Thursday, March 6, 2014

The Botched Release of Killer Instinct




Microsoft, do you ever actually listen?


Do you ever actually pay attention?


You had been warned about your decreasing market share, your decreasing popularity, and the rise of Sony in the Console Wars. You were warned about the lack of IPs, especially the lack of IPs that isn’t a shooter. You were warned about the price tag being a bit high and needing to justify it. Killer Instinct could have been your answer.


And you blew it. Badly.

Killer Instinct is a popular franchise amongst the hardcore fighter crowd that had not seen a sequel since the N64 days. Killer Instinct is among the final old-school fighters from the 90s seeking a chance to re-enter the gaming spotlight. This was one of those rare IPs that actually belongs exclusively to Microsoft and the XBox family. Giving the third installment a nice polish, associate it with a good marketing campaign, and you could see a great launch game---potentially a vital bundle for the XBox One.


Instead, Microsoft decides to make it “free,” include only a couple characters and forcing you to buy the others, and then ultimately contain less content than any fighter out there not named Virtua Fighter. The muddled release of the fame surely confused gamers, frustrated others, and confounded the rest.

Why didn’t they just make it a complete game? I can guarantee you gamers would have invested the $60 towards a full Killer Instinct game. I can guarantee you that an upgraded installment of Killer Instinct would have sold well. The original for the Super Nintendo sold 3 million copies, and that was on a console that wasn’t known for its fighting games. Microsoft isn’t a system full of fighters either, so that could have given KI even more of a chance to succeed. You could have taken it a step even further by bundling it with your system, which is now the most expensive of the big 3 in the eighth generation.

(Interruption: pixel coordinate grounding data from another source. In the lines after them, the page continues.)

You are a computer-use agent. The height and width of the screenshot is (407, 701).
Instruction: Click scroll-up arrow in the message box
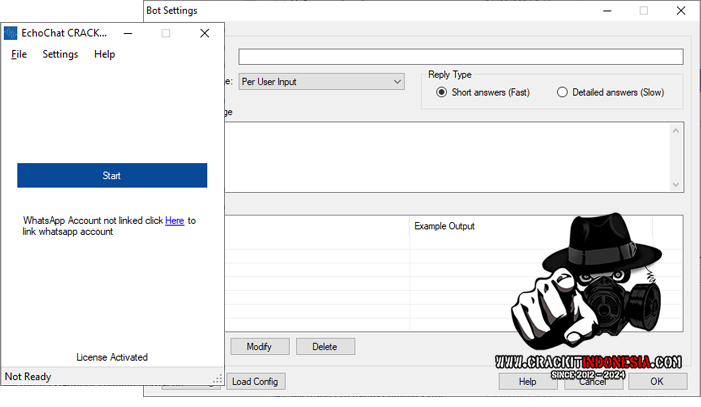677,131
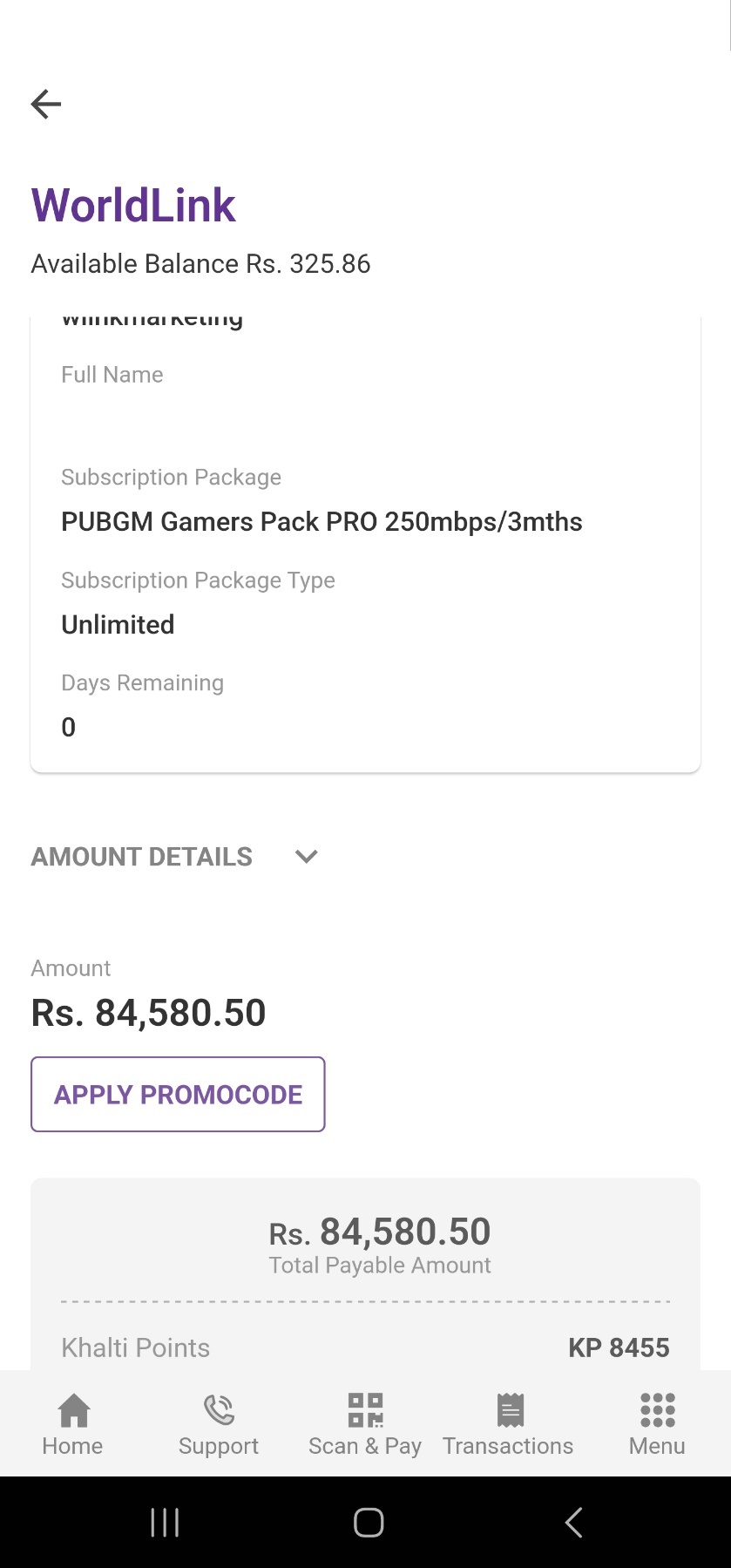The height and width of the screenshot is (1568, 731).
Task: Tap the Amount Rs. 84,580.50 value
Action: [148, 1013]
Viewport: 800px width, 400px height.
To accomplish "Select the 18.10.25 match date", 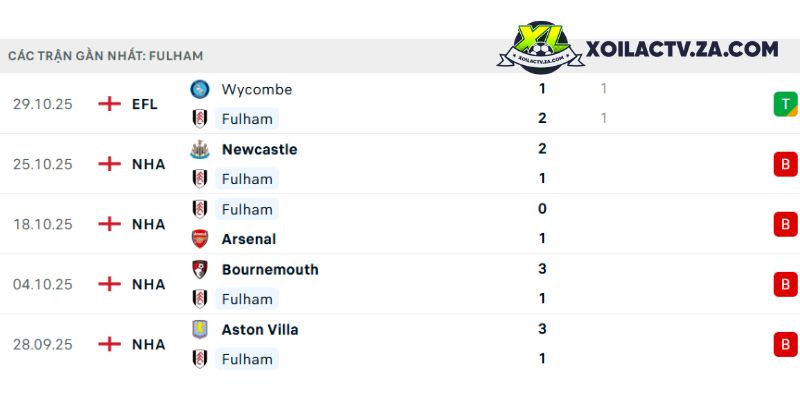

Bundling an anticipated game with a system never fails; just ask the Super Nintendo, Sega Genesis, Nintendo Game Boy, and Nintendo Wii. It could have eased the pain of the $500 price tag. But instead you turn Killer Instinct from a AAA potential title into a random free-to-play scam game with fewer characters than the original, less to do than most fighters, and an overall sensation of incompleteness.



Good going guys.Your current last place status is well-earned.